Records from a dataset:
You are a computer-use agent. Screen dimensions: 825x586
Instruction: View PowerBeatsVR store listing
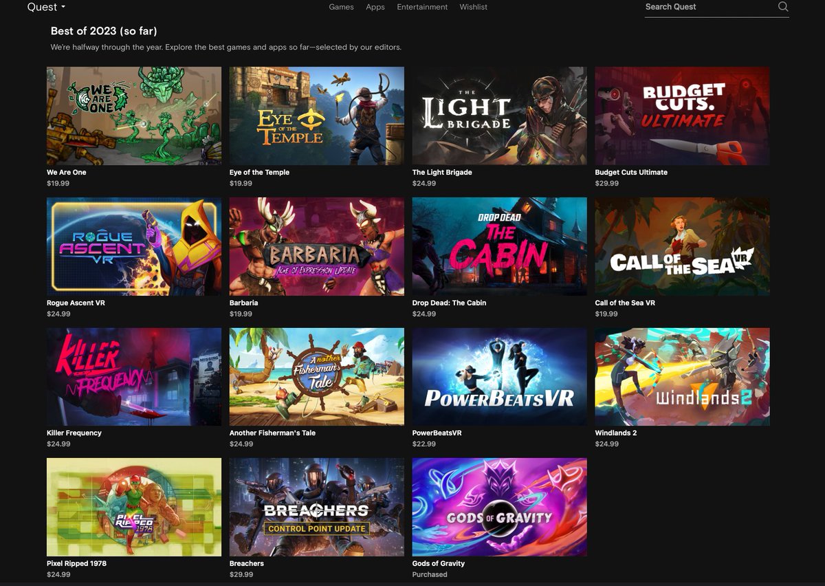coord(498,376)
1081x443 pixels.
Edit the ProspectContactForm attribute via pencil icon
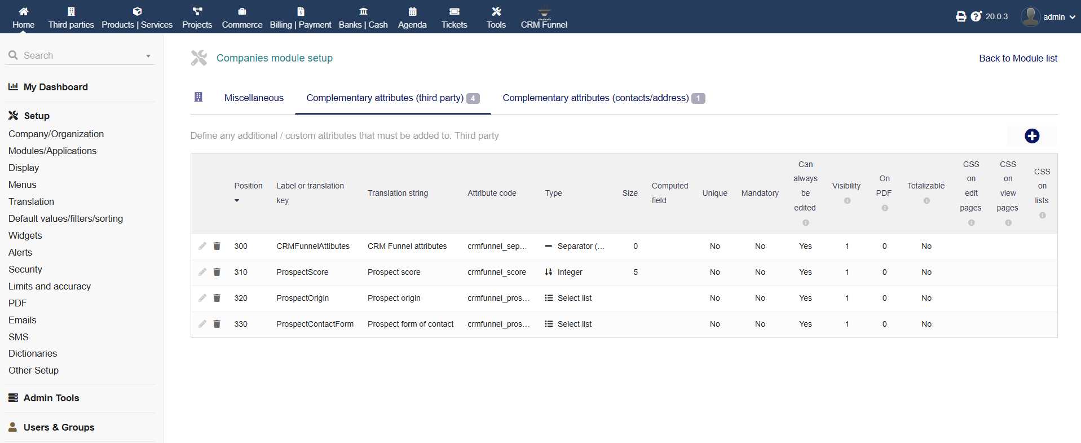[202, 324]
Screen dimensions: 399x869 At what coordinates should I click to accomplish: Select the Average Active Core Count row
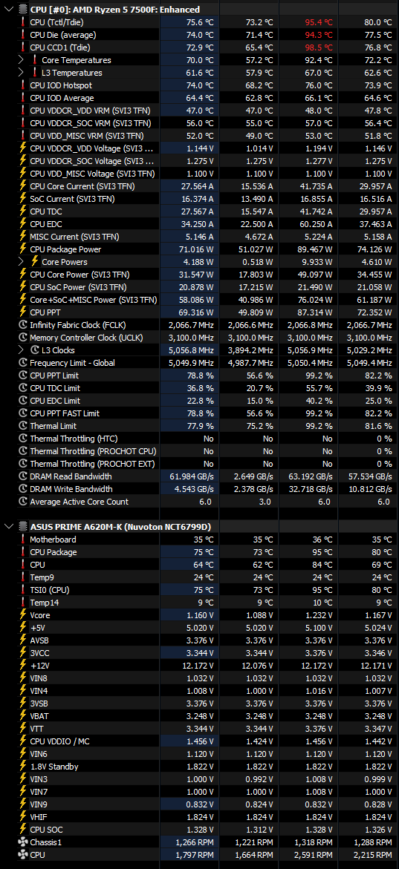(199, 502)
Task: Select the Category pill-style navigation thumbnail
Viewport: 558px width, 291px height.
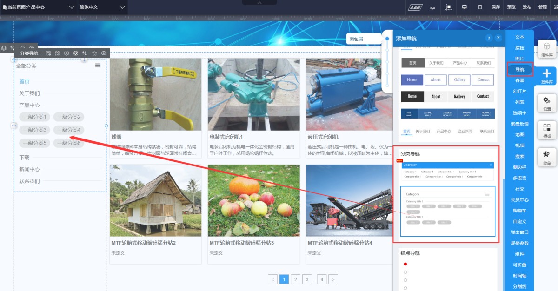Action: coord(447,211)
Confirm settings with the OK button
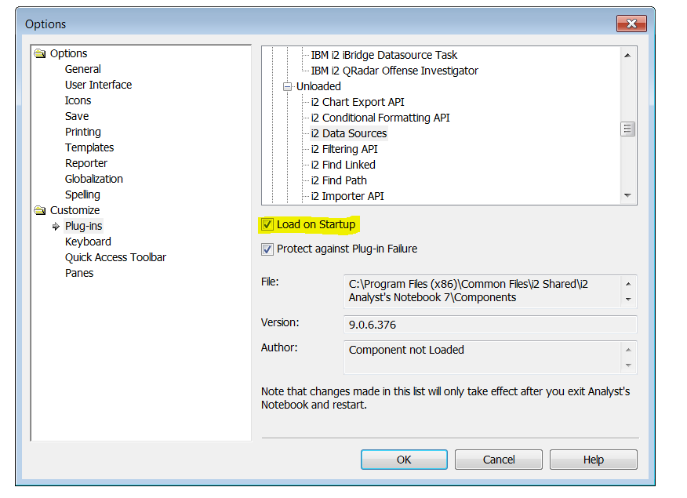The width and height of the screenshot is (687, 498). tap(404, 460)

> _Requirement_: Copy out exactly the lines between the line containing "Instruction: View PowerBeatsVR store listing" and the end of the entries, including both, and leave the pictures behind.

> _Reply to the task_:
Instruction: View PowerBeatsVR store listing
coord(498,376)
1081x443 pixels.
Edit the ProspectContactForm attribute via pencil icon
[202, 324]
Screen dimensions: 399x869 At what coordinates should I click to accomplish: Select the Average Active Core Count row
(199, 502)
Task: Select the Category pill-style navigation thumbnail
Viewport: 558px width, 291px height.
Action: coord(447,211)
Confirm settings with the OK button
The width and height of the screenshot is (687, 498). tap(404, 460)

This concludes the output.